Decided on April 12, 2012
Mazzarelli, J.P., Catterson, DeGrasse, Manzanet-Daniels, JJ.
7336 103454/10

[*1]In re Guy D. Chilson, Jr., Petitioner-Respondent,

v

James Hein, etc., et al., Respondents-Appellants.




Michael A. Cardozo, Corporation Counsel, New York (Susan
Paulson of counsel), for appellants.
La Reddola, Lester & Associates, LLP, Garden City (Robert
La Reddola of counsel), for respondent.

Judgment, Supreme Court, New York County (Alice Schlesinger, J.), entered March 22, 2011, granting the petition seeking to annul respondents' determination dated November 25, 2009, which denied petitioner's application for a Hoisting Machine Operator (Class A) License, unanimously reversed, on the law, without costs, the petition denied, and the proceeding dismissed.

In this Article 78 proceeding, petitioner challenges respondents' denial of his application for a hoisting machine operator's license on the ground that the determination was arbitrary and capricious. Contrary to the motion court's finding, respondents' determination should have been upheld because it is not arbitrary and capricious, is rationally based
and supported by the record (see CPLR 7803; Matter of Pell v Board of Educ. of Union Free School Dist. No. 1 of Towns of Scarsdale & Mamaroneck, Westchester County, 34 NY2d 222, 231 [1974]).

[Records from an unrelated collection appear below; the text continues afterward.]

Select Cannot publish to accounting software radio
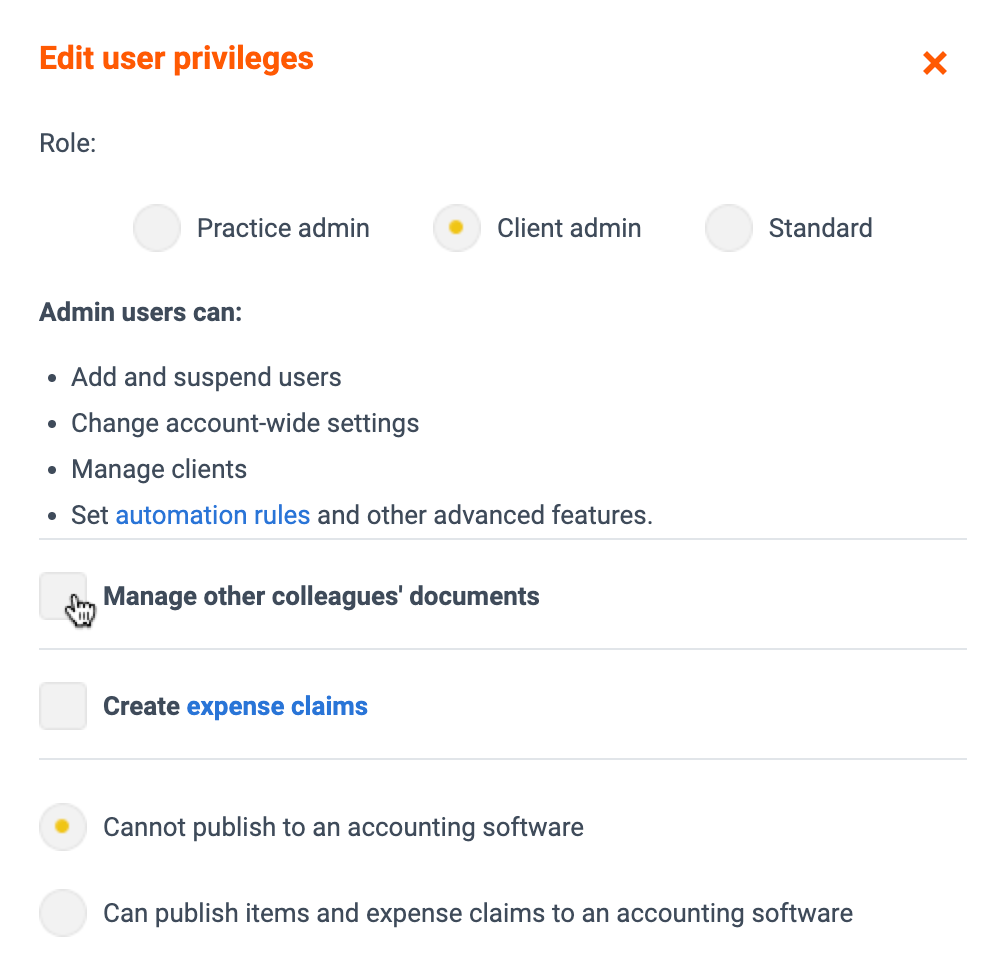 (x=62, y=826)
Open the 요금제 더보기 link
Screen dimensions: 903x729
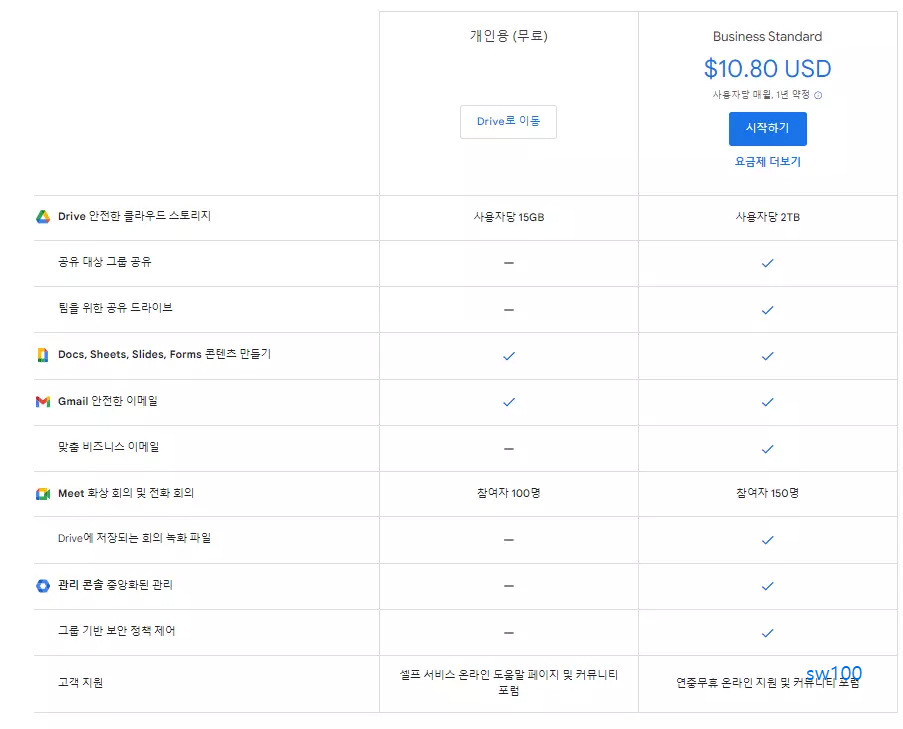767,162
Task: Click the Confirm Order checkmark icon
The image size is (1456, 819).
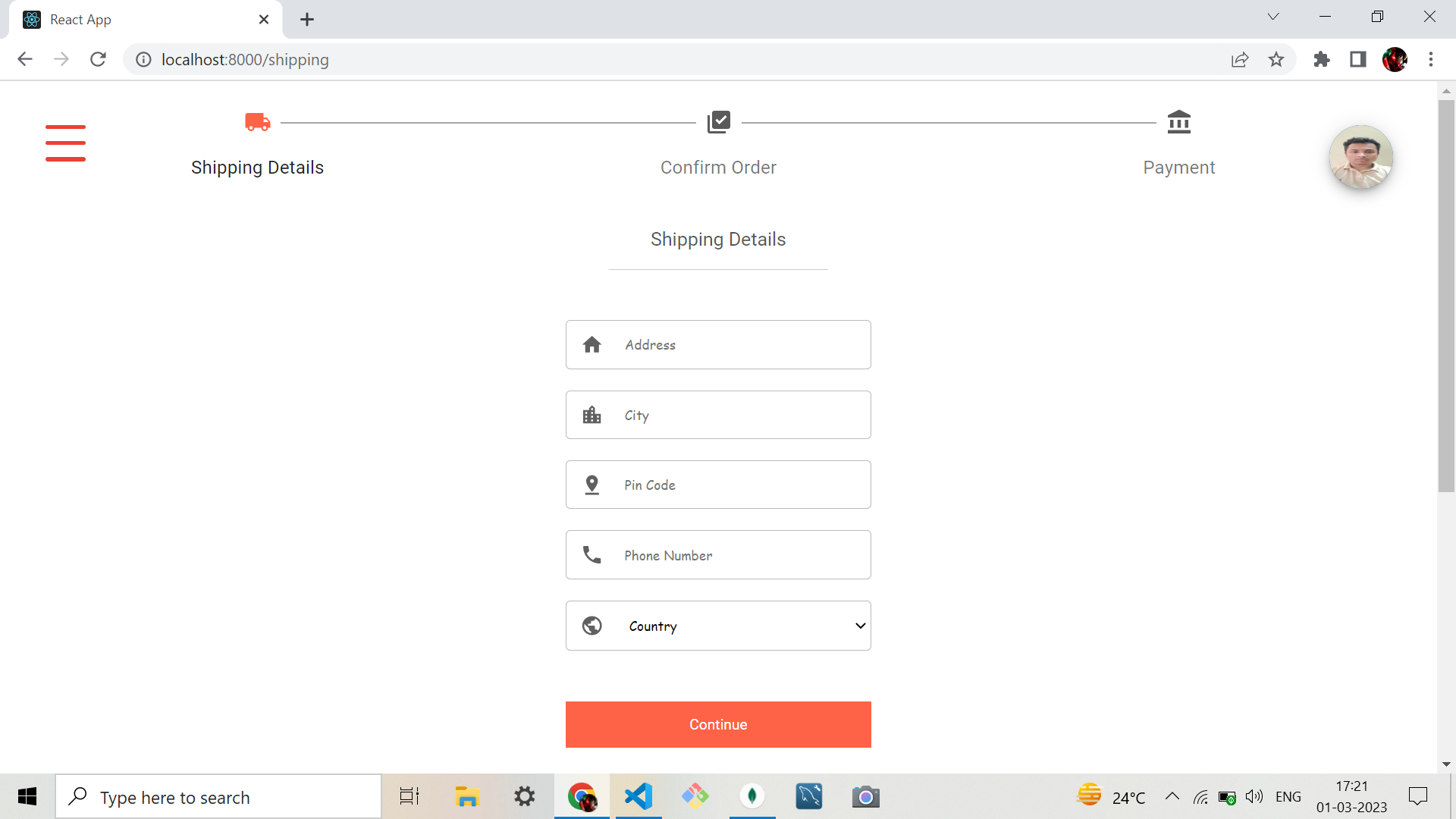Action: [718, 121]
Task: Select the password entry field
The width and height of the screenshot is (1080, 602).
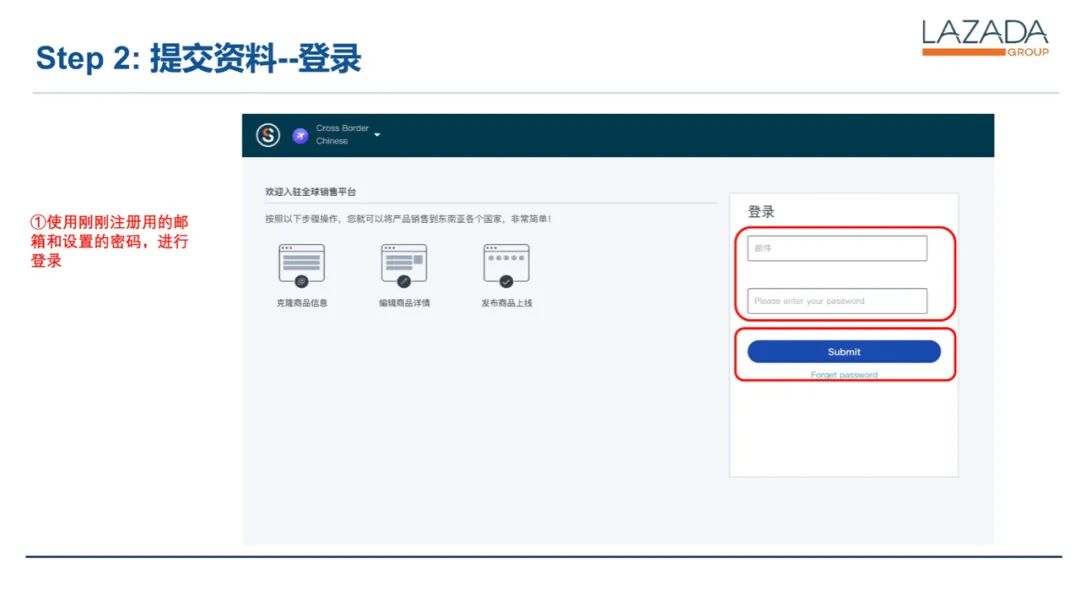Action: tap(836, 300)
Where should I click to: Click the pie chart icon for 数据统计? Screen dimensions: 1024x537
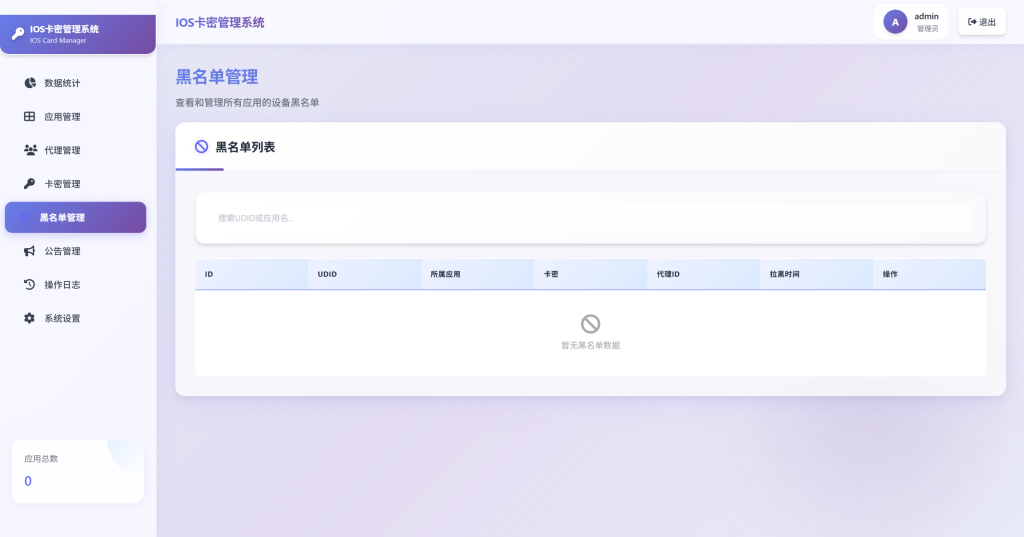point(30,83)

Section 28-405.3.1 of the Construction Code requires all applicants for a class A basic hoisting machine operator license to have at least three years experience in the five years preceding the application under the direct and continuing supervision of a licensed hoisting machine operator. It was reasonable and rational for respondents to deny petitioner's application on the ground that he failed to meet the burden of verifying that he satisfied this criteria (see 55 RCNY 11-02 [d]; Administrative Code of the City of NY § 28-101.2). The fact that some of his employers are no longer in business or failed to respond to respondents' inquiry does not negate the fact that petitioner did not demonstrate that he had the requisite experience to obtain the license. The motion court should not have substituted its own judgment for that of respondents (see Matter of Riverkeeper, Inc. v Planning Bd. of Town of Southeast, 9 NY3d 219, 232 [2007]). Moreover, it should be noted that a number of petitioner's references gave negative reports of his competence.

Petitioner's argument that respondents' method of crediting his part-time work was irrational lacks merit. We find that respondents employed a method of quantifying part-time experience without inflating its value. This calculation of part-time work was necessary for respondents to fulfill their duty to promote the policy underlying the Code, namely "public [*2]safety" (Administrative Code of the City of NY § 28-101.2). Contrary to petitioner's contentions, the method employed here was rational and fair. Indeed, this method has previously been validated by this Court (see e.g. Matter of Auringer v Department of Bldgs. of City of N.Y., 24 AD3d 162 [2005]).

We have considered respondents' remaining contentions and find them unavailing.

THIS CONSTITUTES THE DECISION AND ORDER
OF THE SUPREME COURT, APPELLATE DIVISION, FIRST DEPARTMENT.